Para que exista injuria, es necesaria la existencia de "animus injuriandi", es decir, la intención o ánimo de injuriar, de ofender, de deshonrar o desacreditar a la víctima. Basta que exista "animus injuriandi" para que exista injuria, no requiriéndose la intención de causar un daño a la víctima.
Los autores han elaborado una larga lista de "animus" que demuestran la falta de "animus injuriandi", y por tanto, la inexistencia del delito de injuria. Nos referimos a los más importantes de ellos:
1) Animus jocandi: ánimo o intención de bromear, es el caso típico del que, por diversión, por hacer un chiste, manifiesta algo de otro, pero sin que exista la intención de ofenderlo.Para determinar si existió animus jocandi, se deben tener en cuenta las circunstancias que rodearon al hecho; la existencia de amistad entre el sujeto activo y el pasivo; etc.
2) Animus narrandi: ánimo o intención de contar algo, de narrar. Es, por ejemplo, el caso del historiador que para reconstruir un hecho histórico, se refiere a las personas que han actuado en él, evidenciando los defectos o imperfecciones de los protagonistas. El animus narrandi está garantizado por la Constitución. Nacional (art. 14): "publicar ideas por la prensa", y por tanto, excluye el "animus injuriandi". Sin embargo, habría injuria si bajo el pretexto de narrar se tiende directamente a ofender el honor de las personas (conf. Gómez, Tomo II, pág. 371).
3) Animus defendendi: ánimo o intención de defenderse; excluye toda ilicitud. Las palabras o actos, que en otros casos, podrían significar ofensa al honor o reputación de otra persona, se pronuncian o ejecutan sin otro fin que el de defenderse. Ej.: el acusado de estupro, que, a su vez, acusa a la víctima de deshonesta; el que siendo imputado por un delito, a su vez, señala al verdadero autor. El animus defendendi lo vemos reconocido en el C. P. art. 115 cuando se sujeta sólo a correcciones disciplinarias las injurias proferidas en juicio por los litigantes, apoderados o defensores.
4) Animus retorquendi: ánimo o intención de "devolver injuria por injuria". Quien devuelve injuria por injuria, no tiene en realidad como fin ofender, sino reaccionar contra la ofensa recibida. Estos casos guardan cierta relación con el animus defendendi, y están contemplados en el art. 116 que autoriza al juez, en caso de injurias recíprocas, a declarar según las circunstancias, exentas de pena a ambas partes o sólo a una de ellas.

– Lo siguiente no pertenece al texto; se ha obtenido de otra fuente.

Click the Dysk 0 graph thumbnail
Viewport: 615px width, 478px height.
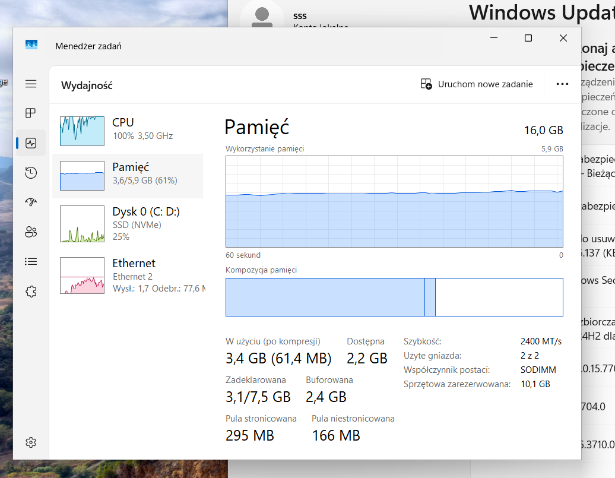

5) Animus consulendi: ánimo o intención de aconsejar, de informar. Ejemplos: el que aconseja a su amigo que no le conviene tener relaciones con Fulano, porque éste tiene mala reputación y eso le va a perjudicar; la agencia de informes que comunica a su cliente la inconducta comercial de una sociedad; etc.
6) Animus corrigendi: ánimo o intención de corregir. El propósito no es ofender, sino plenamente de corregir a otro. Se da generalmente en aquellas personas que tienen un derecho de corrección sobre otras determinadas; tal es el caso del padre sobre el hijo, del maestro sobre el alumno, etc. Ejemplo: el maestro que le dice a su discípulo que es un negligente o un impuntual.